Lunn Michael P, Ellis Lauren, Hadden Robert D, Rajabally Yusuf A, Winer John B, Reilly Mary M
MRC Centre for Neuromuscular Diseases, UCL Institute of Neurology and National Hospital for Neurology and Neurosurgery, London, UK.
King's College Hospital, London, UK.
J Peripher Nerv Syst. 2016 Mar;21(1):33-7. doi: 10.1111/jns.12158.

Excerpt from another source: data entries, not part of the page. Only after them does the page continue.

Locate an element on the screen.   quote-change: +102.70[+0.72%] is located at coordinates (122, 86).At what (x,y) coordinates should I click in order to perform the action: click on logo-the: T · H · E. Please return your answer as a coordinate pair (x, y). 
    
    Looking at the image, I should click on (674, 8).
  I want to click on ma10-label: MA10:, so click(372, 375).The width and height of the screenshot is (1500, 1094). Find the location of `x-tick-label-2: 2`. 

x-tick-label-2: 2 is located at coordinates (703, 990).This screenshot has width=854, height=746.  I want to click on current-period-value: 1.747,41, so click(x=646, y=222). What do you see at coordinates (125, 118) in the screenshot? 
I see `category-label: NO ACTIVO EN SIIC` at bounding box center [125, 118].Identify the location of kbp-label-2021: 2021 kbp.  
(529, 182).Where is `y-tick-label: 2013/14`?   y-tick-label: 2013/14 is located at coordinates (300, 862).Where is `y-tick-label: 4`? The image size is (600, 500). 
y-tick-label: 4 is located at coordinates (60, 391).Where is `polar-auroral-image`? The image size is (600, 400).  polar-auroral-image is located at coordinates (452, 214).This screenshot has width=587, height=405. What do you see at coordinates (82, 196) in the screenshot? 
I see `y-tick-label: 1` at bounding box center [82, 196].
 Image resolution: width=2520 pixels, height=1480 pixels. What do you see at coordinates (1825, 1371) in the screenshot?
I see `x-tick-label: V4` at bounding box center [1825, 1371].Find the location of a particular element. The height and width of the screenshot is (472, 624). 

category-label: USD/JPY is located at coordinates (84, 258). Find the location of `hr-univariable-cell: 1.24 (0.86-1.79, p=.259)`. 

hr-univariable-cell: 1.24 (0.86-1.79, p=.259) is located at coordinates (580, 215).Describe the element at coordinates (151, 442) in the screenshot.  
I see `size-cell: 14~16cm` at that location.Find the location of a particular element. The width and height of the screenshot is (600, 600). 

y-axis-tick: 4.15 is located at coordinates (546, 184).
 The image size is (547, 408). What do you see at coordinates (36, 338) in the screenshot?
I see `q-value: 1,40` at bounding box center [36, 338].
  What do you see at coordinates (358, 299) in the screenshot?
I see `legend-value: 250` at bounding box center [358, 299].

Dosing guidelines for immunoglobulin (Ig) treatment in neurological disorders do not consider variations in Ig half-life or between patients. Individualization of therapy could optimize clinical outcomes and help control costs. We developed an algorithm to optimize Ig dose based on patient's response and present this here as an example of how dosing might be individualized in a pharmacokinetically rational way and how this achieves potential dose and cost savings. Patients are "normalized" with no more than two initial doses of 2 g/kg, identifying responders. A third dose is not administered until the patient's condition deteriorates, allowing a "dose interval" to be set. The dose is then reduced until relapse allowing dose optimization. Using this algorithm, we have individualized Ig doses for 71 chronic inflammatory neuropathy patients. The majority of patients had chronic inflammatory demyelinating polyradiculoneuropathy (n = 39) or multifocal motor neuropathy (n = 24). The mean (standard deviation) dose of Ig administered was 1.4 (0.6) g/kg, with a mean dosing interval of 4.3 weeks (median 4 weeks, range 0.5-10). Use of our standardized algorithm has allowed us to quickly optimize Ig dosing.
神经疾病中免疫球蛋白(Ig)治疗的给药指南未考虑Ig半衰期的差异或患者之间的差异。治疗个体化可优化临床疗效并有助于控制成本。我们开发了一种基于患者反应优化Ig剂量的算法,并在此展示,作为如何以药代动力学合理的方式实现给药个体化以及如何实现潜在的剂量和成本节约的示例。患者用不超过两剂初始剂量2 g/kg进行“标准化”,以识别有反应者。直到患者病情恶化才给予第三剂,从而设定“给药间隔”。然后降低剂量直到复发,从而实现剂量优化。使用该算法,我们为71例慢性炎性神经病患者实现了Ig剂量个体化。大多数患者患有慢性炎性脱髓鞘性多发性神经根神经病(n = 39)或多灶性运动神经病(n = 24)。给予的Ig平均(标准差)剂量为1.4(0.6)g/kg,平均给药间隔为4.3周(中位数4周,范围0.5 - 10周)。使用我们的标准化算法使我们能够快速优化Ig给药。